Arranging for God’s blessing

Greed is the only vice that blinds before it attacks. A man in adultery is fully aware of what he is doing. A covetous man often is not. When I cling to every penny that passes through my hands, I make it much more difficult for God’s blessings to surprise and delight me. God tells me that all of these material things will be added if I only seek His Kingdom first. So I’m making a change. I am not about to be reckless on all fronts. Jesus had a lot to say about avoiding debt and living within our means. But He also had a lot to say about walking by faith and always asking for the things that we truly needed. If we need a new car, God has a means to provide it. When we are truly putting God’s kingdom first, nothing is impossible. If I refuse to be faithful until I feel safe in my own accomplishments, I will never actually step out in faith.

Living by faith is the most difficult when I feel like I can solve the problems myself. I recently realized that my consistent salary is the true problem I should be solving for. Our low budget will solve itself in due time. But if I’m not careful, I will become like every other dollar-chasing American. “What good is it for someone to gain the whole world, yet forfeit their soul?” (Mark 8:36) So I am making changes to keep us dependent on God, even during the easy times when were surrounded by consistency and stability. Here are some practical things I plan to do:

Walking by faith when the grass is still green

First, I am going to let the budget go. Mint was a great tool to get us on track, and I would recommend it to anyone who struggles to live inside of their means. But we have the opposite problem today. Every day, I shuffle and tweak our budget to enable us to splurge just one more time. There is just no room for ministry in a life like that. We are going to cash out a fixed budget week so there will be no need for micromanagement. Moreover, I am deleting my finance bookmarks and blocking those sites on my work computer. Can I still access them in a pinch? Of course. Will I be able to sit and watch the pennies add up every day? By God’s grace, no.

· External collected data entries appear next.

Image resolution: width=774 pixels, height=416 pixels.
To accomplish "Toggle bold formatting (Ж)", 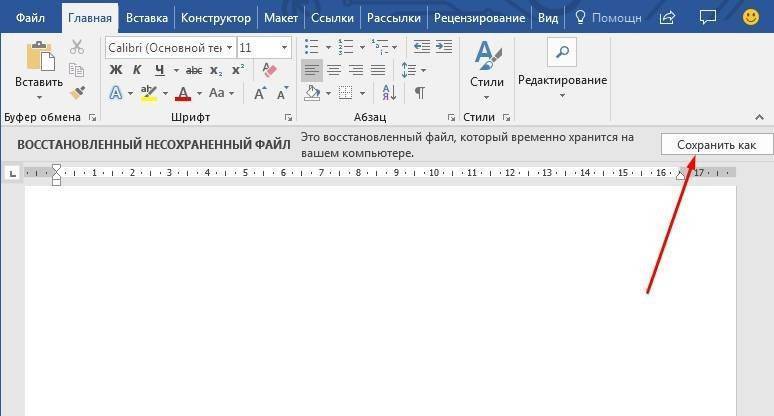I will click(x=115, y=70).
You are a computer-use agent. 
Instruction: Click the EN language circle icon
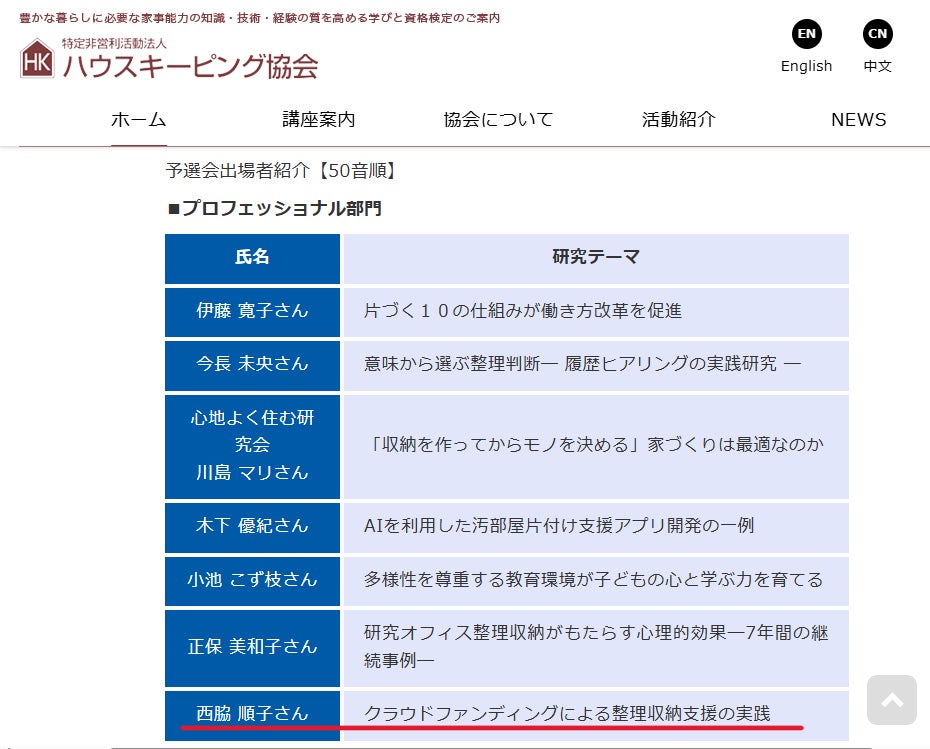tap(806, 34)
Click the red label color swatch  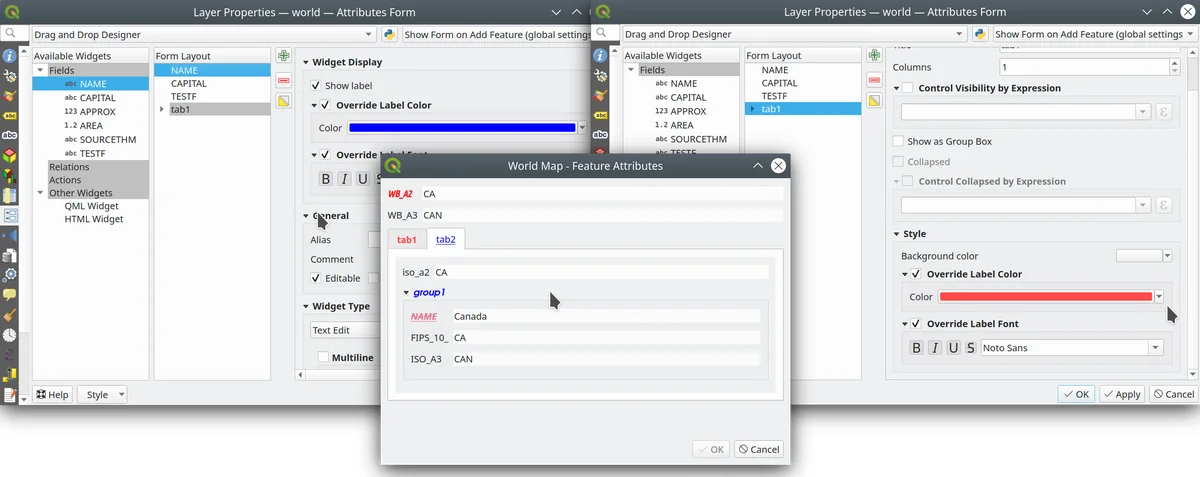(1044, 297)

When I take my hands off of the wheel, I enable God to once again bless and surprise us. By simplifying our spending habits, I will avoid the temptation to spend a dollar simply because it is there. We will still have an emergency fund, but God’s demands will always come before our own. If God asks us to take a plunge into uncertainty and give every dime to a missionary or event, we will be ready to meet the call, not only without fear, but with joy in the knowledge that a great story of God’s goodness is about to be told.

God’s providence today

I don’t expect this mindset to make sense to all of our friends and family. Reducing our spending and using cash is a good idea. But refusing to watch our finances closely and preparing to give more than we can afford to the things of God? That is crazy talk by all accounts. But “God has chosen what is foolish in the world to shame the wise, and God has chosen what is weak in the world to shame the strong.” (1 Corinthians 1:27) I know without a shadow of a doubt that our “luck” will never run out if we trust God first, because it is not in fact luck but divine providence. We are stepping up, and we are excited to watch God work wonders as we continue to serve Him in dependent gratitude.

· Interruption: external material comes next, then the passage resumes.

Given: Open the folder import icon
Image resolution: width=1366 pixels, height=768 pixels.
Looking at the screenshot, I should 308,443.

I am fully aware that I am writing this story before I know the ending. Last night, we found a grey Mazda5 Sport and put a deposit on it, pending inspection. It fits into our budget, but just barely. We’re going to be in a dangerous position for at least a month. Any unforeseen disaster could be crippling. But I don’t mind being here. We’re in a state of full dependence. We don’t know the answers, so we’re trusting God to get us though. And I know I want to keep trusting God like this even when the answers are more clear.